*What is required*. State the number of lines in the records underneath where the word "green" turns up, and say nothing else.
[Record set — start]
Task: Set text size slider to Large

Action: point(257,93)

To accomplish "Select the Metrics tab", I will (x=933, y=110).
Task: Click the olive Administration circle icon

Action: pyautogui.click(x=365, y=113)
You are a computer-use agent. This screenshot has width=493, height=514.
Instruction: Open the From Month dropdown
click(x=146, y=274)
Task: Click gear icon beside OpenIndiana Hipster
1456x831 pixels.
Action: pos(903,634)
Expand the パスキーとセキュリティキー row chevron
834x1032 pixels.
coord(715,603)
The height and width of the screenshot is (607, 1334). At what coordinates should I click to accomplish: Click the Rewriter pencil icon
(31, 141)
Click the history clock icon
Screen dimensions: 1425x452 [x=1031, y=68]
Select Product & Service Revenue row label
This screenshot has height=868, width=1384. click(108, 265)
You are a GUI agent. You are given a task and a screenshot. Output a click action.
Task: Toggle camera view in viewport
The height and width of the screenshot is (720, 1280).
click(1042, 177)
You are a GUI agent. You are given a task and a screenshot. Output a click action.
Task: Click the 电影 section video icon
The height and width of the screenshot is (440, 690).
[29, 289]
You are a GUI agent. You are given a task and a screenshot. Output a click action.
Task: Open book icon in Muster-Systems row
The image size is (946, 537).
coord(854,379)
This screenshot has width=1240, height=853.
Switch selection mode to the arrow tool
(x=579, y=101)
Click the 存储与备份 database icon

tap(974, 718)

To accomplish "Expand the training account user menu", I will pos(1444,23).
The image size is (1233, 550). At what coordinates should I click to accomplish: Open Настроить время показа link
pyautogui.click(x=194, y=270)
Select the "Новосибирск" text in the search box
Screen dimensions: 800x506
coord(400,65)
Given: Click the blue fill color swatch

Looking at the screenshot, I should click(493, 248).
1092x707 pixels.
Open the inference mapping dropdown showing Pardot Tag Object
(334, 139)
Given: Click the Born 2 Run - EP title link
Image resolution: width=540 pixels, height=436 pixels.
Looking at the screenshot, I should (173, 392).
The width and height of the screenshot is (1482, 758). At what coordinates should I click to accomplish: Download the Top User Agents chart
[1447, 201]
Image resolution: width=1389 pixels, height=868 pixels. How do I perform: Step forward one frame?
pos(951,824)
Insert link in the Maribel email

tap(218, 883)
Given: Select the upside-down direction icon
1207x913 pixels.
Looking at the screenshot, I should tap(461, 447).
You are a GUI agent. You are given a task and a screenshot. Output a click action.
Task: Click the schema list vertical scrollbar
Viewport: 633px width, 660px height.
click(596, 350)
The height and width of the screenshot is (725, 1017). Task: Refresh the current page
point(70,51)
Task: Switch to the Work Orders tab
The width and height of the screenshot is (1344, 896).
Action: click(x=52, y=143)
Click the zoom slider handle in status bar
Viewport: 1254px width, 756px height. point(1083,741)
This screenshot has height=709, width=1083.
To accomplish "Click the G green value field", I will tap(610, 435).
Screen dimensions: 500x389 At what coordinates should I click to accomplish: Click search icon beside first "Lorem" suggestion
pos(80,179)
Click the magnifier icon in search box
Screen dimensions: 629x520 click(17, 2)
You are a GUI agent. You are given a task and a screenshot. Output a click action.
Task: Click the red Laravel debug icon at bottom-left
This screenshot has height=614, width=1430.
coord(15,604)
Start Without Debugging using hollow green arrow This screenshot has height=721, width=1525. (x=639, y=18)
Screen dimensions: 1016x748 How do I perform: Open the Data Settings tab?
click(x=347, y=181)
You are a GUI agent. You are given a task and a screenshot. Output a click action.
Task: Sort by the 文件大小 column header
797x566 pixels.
[Record set — finish]
*Exercise answer*. 2